Een typologie
Uit het onderzoek van Joris Piot blijkt dat de diversiteit aan afdelingen in verenigingen heel groot is. Net zoals alle mensen, verschillen groepen vrijwilligers erg van elkaar. In hokjes denken is menselijk en helpt ons die complexiteit te begrijpen en te structureren. Wat spijtig is, is dat die structuur en de instrumentele visie die erachter ligt vaak te ver doorschiet. Maar het opdelen van lokale afdelingen volgens een typologie helpt je om na te denken over de staat of situatie van een afdeling en om je begeleiding daarop aan te passen.
Een indeling van je afdelingen is de basis voor een begeleiding op maat.

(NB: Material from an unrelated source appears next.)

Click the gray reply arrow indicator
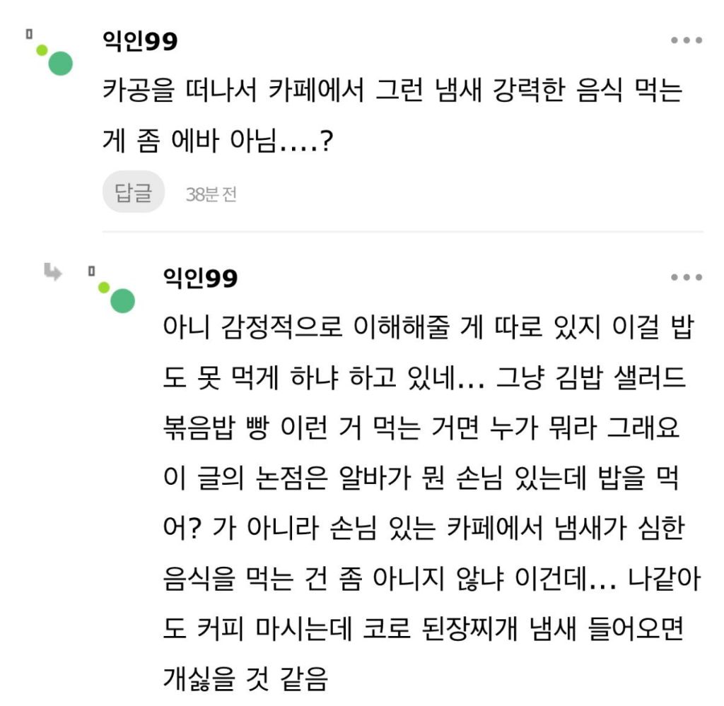Screen dimensions: 724x706 coord(53,272)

Er duiken in verenigingen allerlei typologieën op. Bijvoorbeeld een typologie van statische, semidynamische en dynamische afdelingen. Dit baseert zich op de hoeveelheid activiteiten die een afdeling organiseert en het aantal mensen dat je bereikt. Een andere typologie zoomt in op de mate waarin een groep zelfstandig werkt of de mate waarin ze beroep doet op ondersteuning.
Bonding en bridging
Steeds meer verenigingen maken een onderverdeling in hun lokale afdelingen met een typologie. Ze willen hiermee hun afdelingsbegeleiding afstemmen op maat van de afdeling. Onderzoeker Joris Piot deelt groepen in op basis van de mate waarin zij aan ‘bonding’ en ‘bridging’ doen.
Bonding heeft betrekking op de relaties tussen de mensen in de groep, de mate van betrokkenheid en de aanwezigheid van gedeeld eigenaarschap.
Bridging gaat over de mate waarin de groep bruggen kan bouwen naar de buitenwereld.
Levensfasen van afdelingen
Wanneer je groepen op vlak van bonding en bridging bestudeert, zie je vier levensfasen opduiken: de startende groep, de autonome groep, de routineuze groep en de verstillende groep. Deze levensfasen volgen de natuurlijke levensloop van een groep. Met andere woorden, laat je een startende groep ‘begaan’, dan evolueert die vanzelf naar eerst een autonome groep, dan een routineuze groep om vervolgens vanzelf over te gaan naar een verstillende groep. Pas als een groep bewust én bekwaam is, behoudt de autonome groep haar dynamiek en zal ze niet evolueren naar een routineuze of verstillende groep. Een groep bewust en bekwaam maken is de rol van de afdelingsbegeleider.